I cannot say the same for Chinese resource companies.

Recently, Chinese resource companies have been bid sky high. I am not convinced that they are worth the valuations. The market is huge, that much I agree. But resource companies are valued on the basis of their reserves and the price of their products. On the basis of reserves, the Chinese resource comapnies are valued at double their western counterparts. Do we expect their existing reserves or the prices to suddenly double?

Warren Buffett recently sold Berkshire Hathaway's 1.3% stake in PetroChina (#00857), China's largest oil company (an the largest company in China on market value). At about US$440 billion, it is the world's No. 2 company based on market value, behind ExxonMobil's $508 billion valuation. PetroChina trades for more than 20 times estimated 2007 profits, or twice its historic price/earnings multiple (Exxon's P/E is 13x and other Western oil companies such as Chevron and ConocoPhillips trade at around 10x). Berkshire bought its stake four years ago for less than US$500 million, and may have made as much as US$4 billion on the sale.

Although huge valuation gaps between Chinese and U.S. companies exist outside the resource sector, I am more relaxed because the pebetration of financial products is miniscule. China Life Insurance (LFC) has a market value of $245 billion, five times that of MetLife or Prudential Financial.

However, we cannot apply the same arguments to resource companies in China because oil and coal are fungible international commodities. Also, it is difficult for Chinese resource companies to buyout Western resource companies because of politics.

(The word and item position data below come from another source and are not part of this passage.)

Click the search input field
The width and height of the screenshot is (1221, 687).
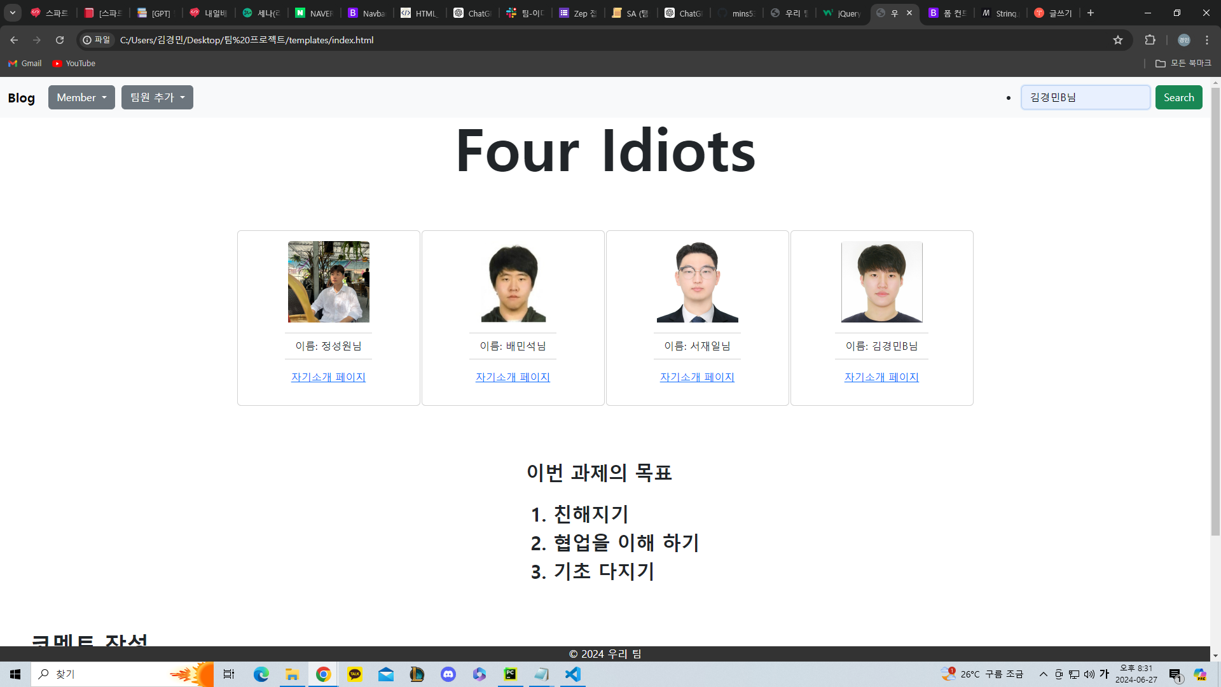pyautogui.click(x=1085, y=97)

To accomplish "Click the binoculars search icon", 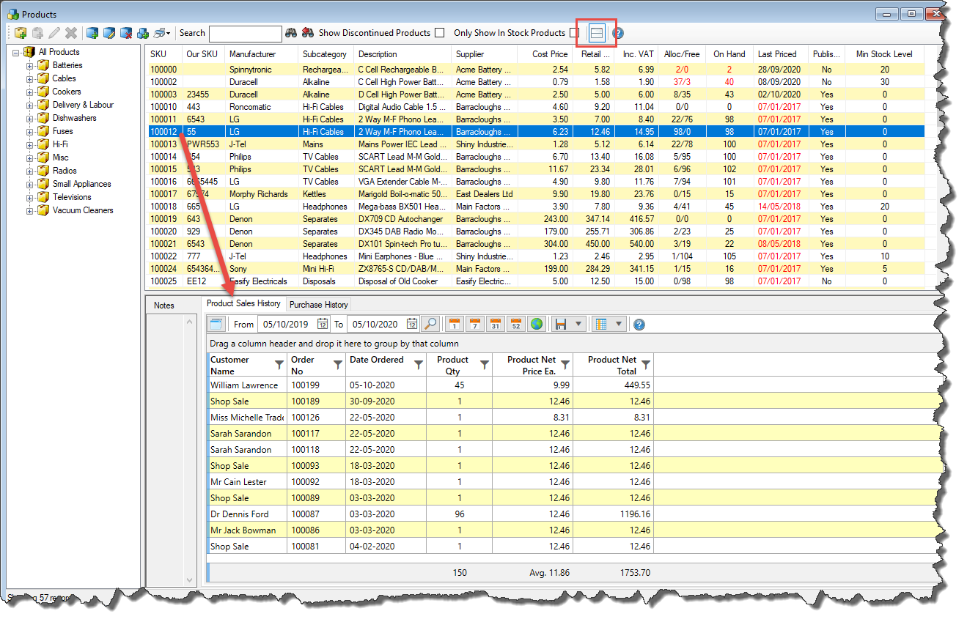I will tap(291, 33).
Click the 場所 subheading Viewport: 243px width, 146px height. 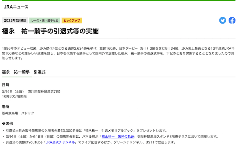pyautogui.click(x=6, y=107)
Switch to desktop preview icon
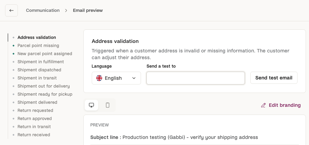309x145 pixels. pos(91,105)
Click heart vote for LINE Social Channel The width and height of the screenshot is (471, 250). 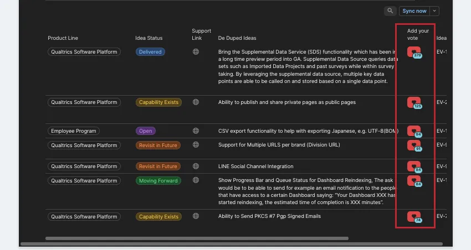[x=413, y=166]
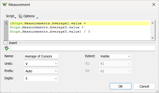Toggle the Insert checkbox

(5, 43)
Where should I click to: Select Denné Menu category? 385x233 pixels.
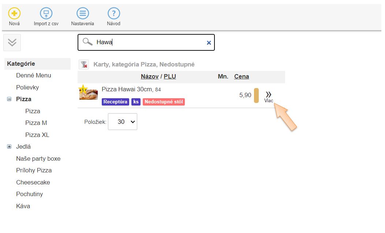pyautogui.click(x=34, y=75)
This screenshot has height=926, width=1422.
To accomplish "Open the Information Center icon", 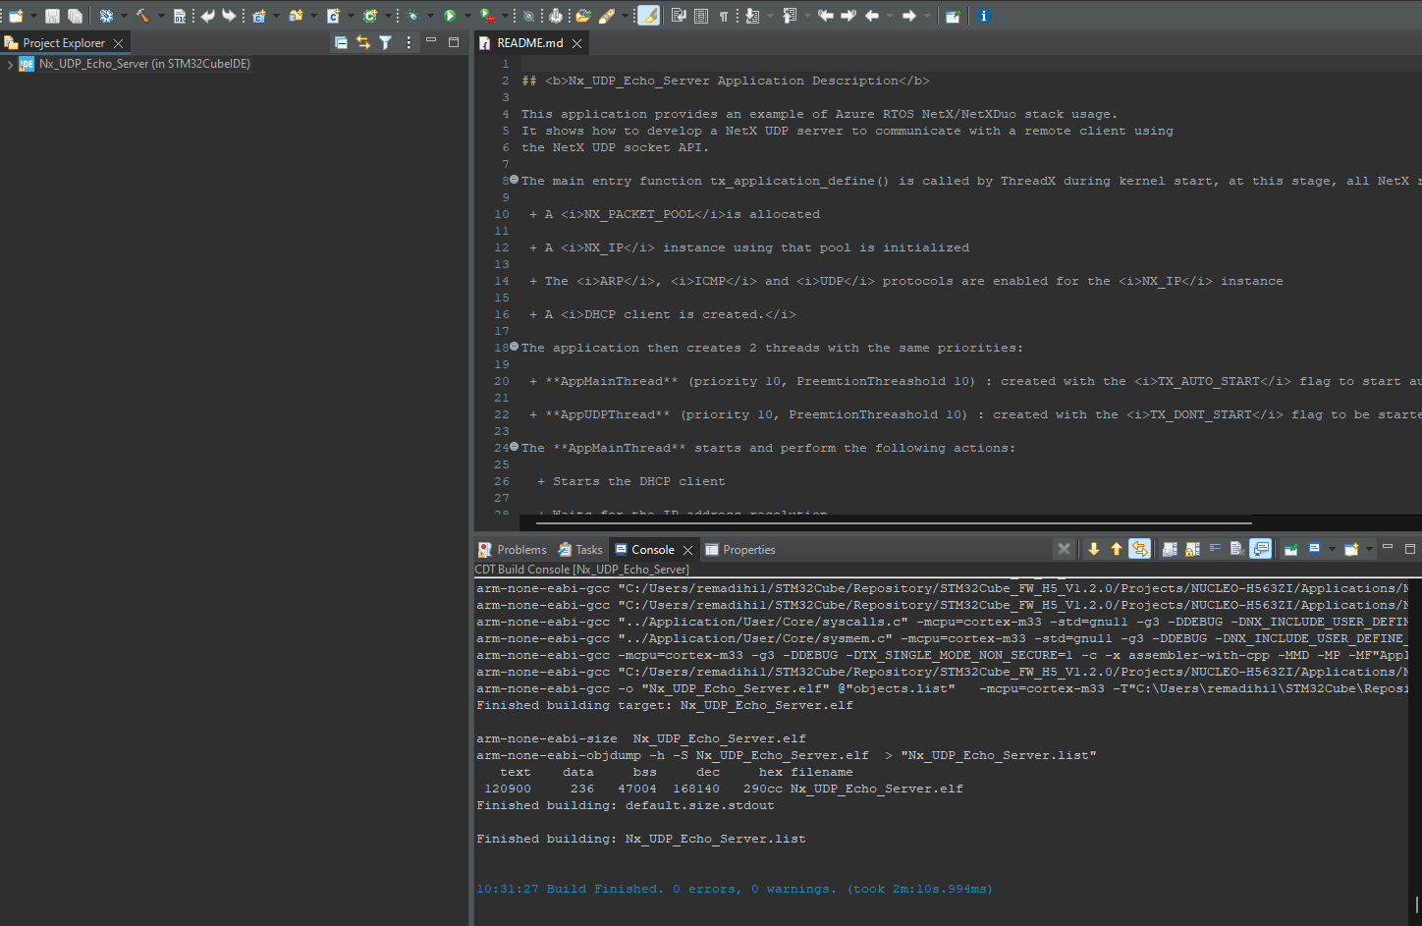I will [x=983, y=16].
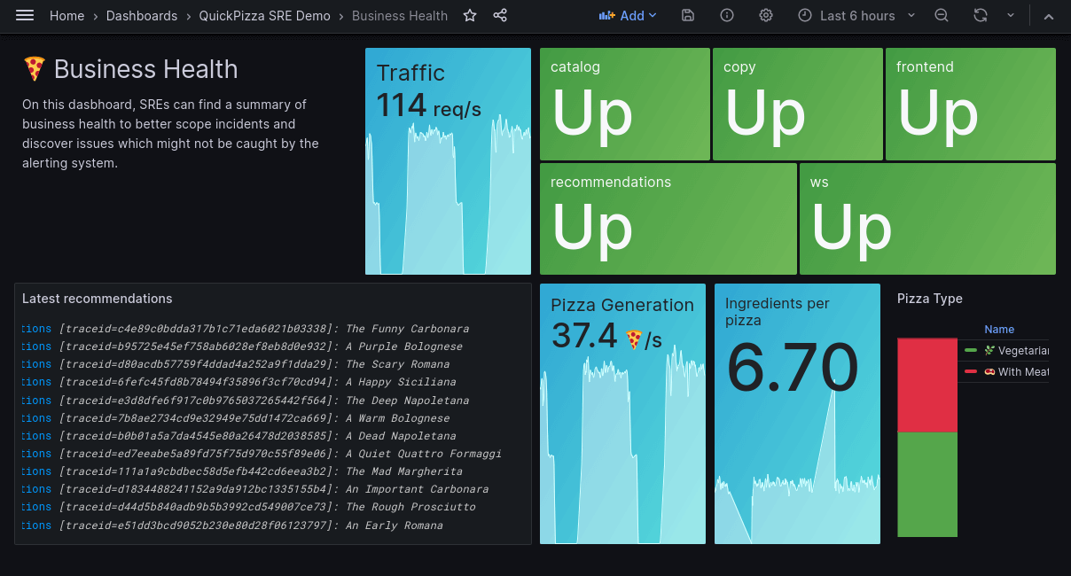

US Congressional opposition frustrated an attempted takeover of Unocal by China's state-owned oil company in 2005; Unocal later was sold to Chevron.

The key to high stock-market values in China is that ordinary Chinese investors have little choice because of capital restrictions on investing overseas and the scarcity value created by the thin floats in many big Chinese companies. PetroChina, now 88%-owned by the Chinese government, will sell Chinese investors US$9 billion of Class A shares to be listed on the Shanghai Stock Exchange. But the government's stake will slip only to 86%. Until now, PetroChina's shares have traded only in Hong Kong and as ADRs on the New York Stock Exchange. If all the company's shares were freely held, PetroChina would not command such a high valuation.

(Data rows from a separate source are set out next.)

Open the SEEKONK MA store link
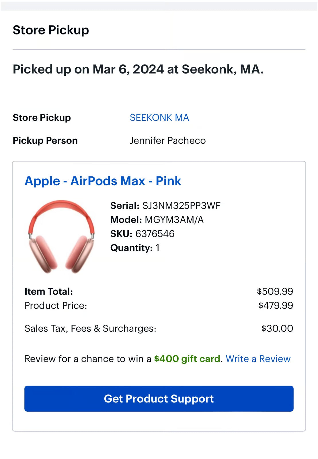 pyautogui.click(x=159, y=118)
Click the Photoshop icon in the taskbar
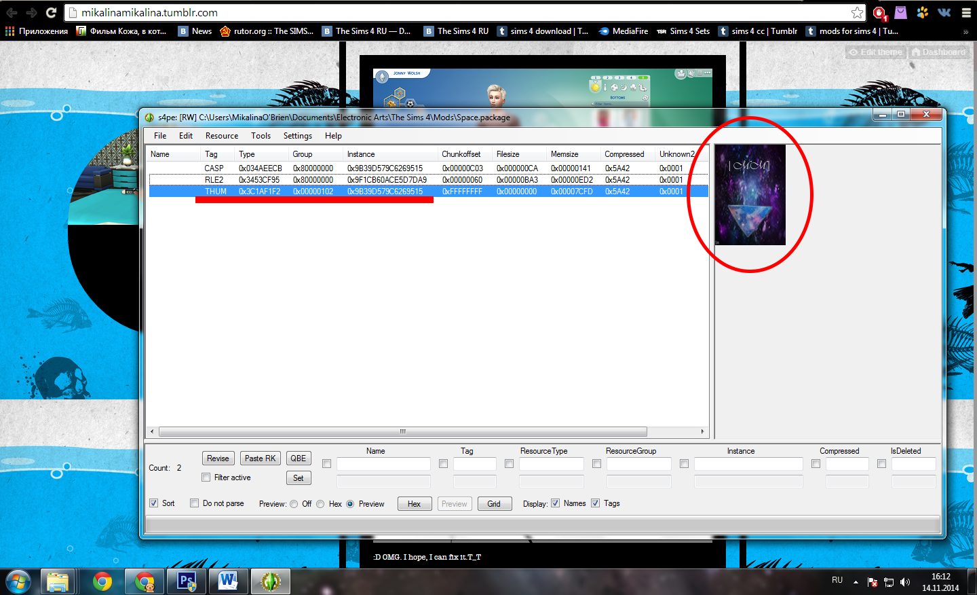This screenshot has height=595, width=977. pyautogui.click(x=187, y=581)
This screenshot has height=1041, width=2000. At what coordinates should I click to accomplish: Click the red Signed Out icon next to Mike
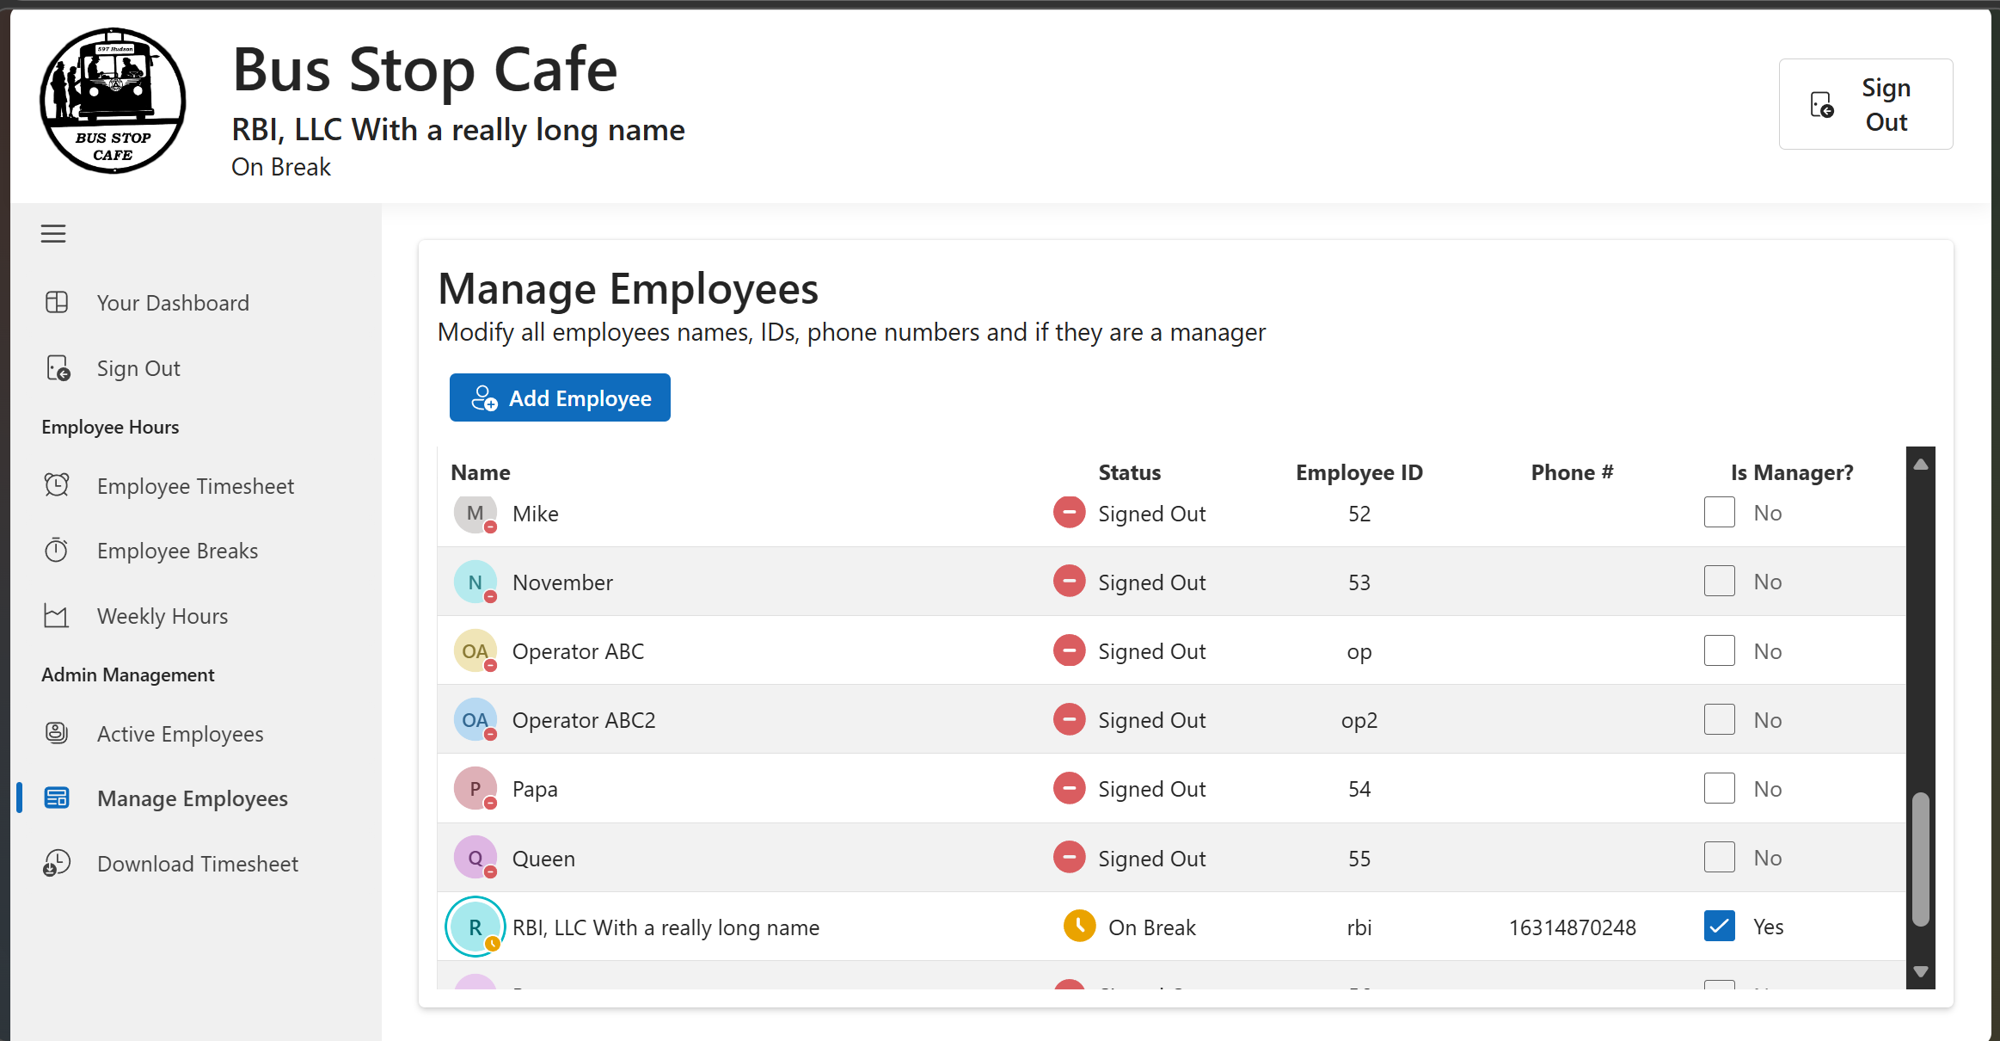click(x=1069, y=512)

Since Chinese investors cannot buy Western stocks, comparison between PetroChina and Exxon is only useful for Western investors who can buy both. PetroChina is listed in HK and trades at more reasonable value precisely because HK is an open market with no capital or investors restrictions.

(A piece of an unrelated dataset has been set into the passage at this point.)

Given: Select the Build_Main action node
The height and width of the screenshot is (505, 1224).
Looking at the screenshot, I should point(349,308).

The only thing going for PetroChina is that its profits are depressed by price controls in the Chinese market for gasoline, other oil products and natural gas. The company gets about $3 per thousand cubic feet of natural gas, half of what Exxon nets. The gradual lifting of price controls in China will boost PetroChina's refining and natural-gas profits but prices will have to double before PetroChina and Exxon trades at similar PE's.

St. Louis-based Peabody Energy, the world's largest private-sector coal producer, trades at 30 times earnings while China Shenhua trades at 60x. China's largest coal company, China Shenhua Energy (#01088), is valued at $200 billion. When China Shenhua was listed in Shanghai earlier this month, its share price doubled in value. It since has risen to RMB 77 per share. China Shenhua, which already was listed in Hong Kong, now has a market value of about $190 billion, more than 10 times Peabody's value. Yet its annual production and reserves are less than Peabody's. But China Shenhua gets far higher prices for its coal than Peabody, and has power and railroad assets.